Speaking at the forum, Azerbaijani Parliament Deputy Speaker Ziyafat Asgarov said that “every Western Azerbaijani has the right to return to their ancestral lands.” “Return is the legitimate, historical and moral right of Western Azerbaijanis, because these lands are our ancient territories,” Asgarov said, according to Report.az. He also claimed that the “Western Azerbaijan” issue “is not a territorial claim against Armenia.”
Azerbaijan’s Minister of Science and Education Emin Amrullayev described the “Western Azerbaijan” topic as having “strategic importance.” “The return to Karabakh and Eastern Zangezur showed that historical justice, even after some time, inevitably prevails. The return of Azerbaijani citizens today is clear evidence that with purposeful and consistent efforts, any problem can be resolved,” Amrullayev said. According to the minister, the “Western Azerbaijan” issue plays a key role in shaping the national identity of Azerbaijanis.
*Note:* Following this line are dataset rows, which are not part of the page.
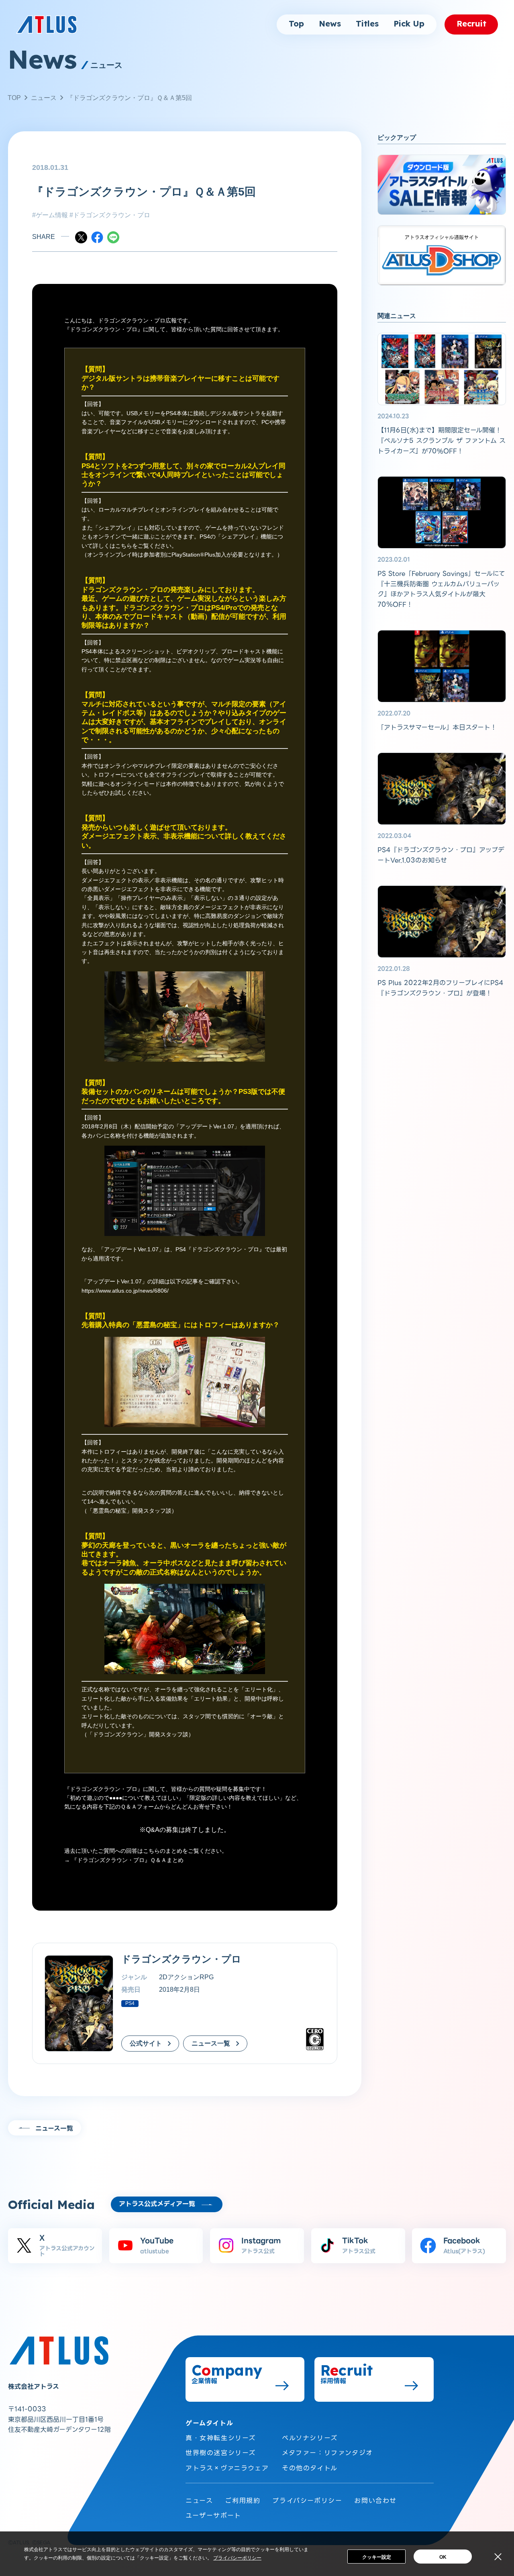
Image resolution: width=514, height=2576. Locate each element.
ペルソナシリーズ (310, 2438)
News (330, 24)
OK (443, 2557)
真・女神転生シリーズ (221, 2438)
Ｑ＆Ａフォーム (139, 1806)
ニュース (44, 97)
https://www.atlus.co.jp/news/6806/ (125, 1290)
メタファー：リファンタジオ (327, 2453)
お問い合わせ (375, 2501)
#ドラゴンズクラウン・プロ (109, 215)
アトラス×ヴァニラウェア (227, 2468)
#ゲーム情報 (50, 215)
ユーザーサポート (213, 2516)
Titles (367, 24)
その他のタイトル (310, 2468)
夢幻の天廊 (99, 1545)
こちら (123, 546)
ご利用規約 (242, 2501)
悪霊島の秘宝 (156, 1325)
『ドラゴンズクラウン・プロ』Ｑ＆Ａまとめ (127, 1860)
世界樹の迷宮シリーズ (221, 2453)
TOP (14, 97)
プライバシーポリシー (307, 2501)
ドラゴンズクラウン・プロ (103, 329)
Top (296, 24)
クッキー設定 (376, 2557)
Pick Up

Aziz Alakbarli, chairman of the council of the “Western Azerbaijan Community,” called on Armenia to create conditions for the safe return of “Western Azerbaijanis.” He said Nakhichevan had “also witnessed the tragedies suffered by Western Azerbaijanis,” adding that holding the event there carried special significance. He claimed that “the return of Western Azerbaijanis to their native lands corresponds to fundamental human rights and international law,” and that “the new realities that have emerged in the region demonstrate the inevitability of the return.” Alakbarli added that “Armenia must accept this reality and create conditions for the safe, dignified and peaceful return of Western Azerbaijanis.”
The “Return to Western Azerbaijan” initiative refers to Azerbaijan’s claims regarding the return of Azerbaijanis to territories in present-day Armenia, which Baku describes as “Western Azerbaijan.” Armenian authorities and experts have repeatedly rejected the terminology, viewing it as a territorial claim against Armenia.
The narrative has also surfaced inside Armenian domestic politics. During the recent parliamentary election campaign, Samvel Karapetyan’s Strong Armenia alliance and its representatives repeatedly claimed that 300,000 Azerbaijanis would come to live in Armenia if the governing Civil Contract party were re-elected, tying the claim to the “Western Azerbaijan” forums.
Responding on June 17 to a question about manipulative falsehoods spread during the campaign, Pashinyan said that “such a thing has not existed, does not exist and will not exist.” He argued that the narrative could be kept alive only through what he called the rhetoric of a “war party,” and that “the peace agenda and peace itself” had closed such issues.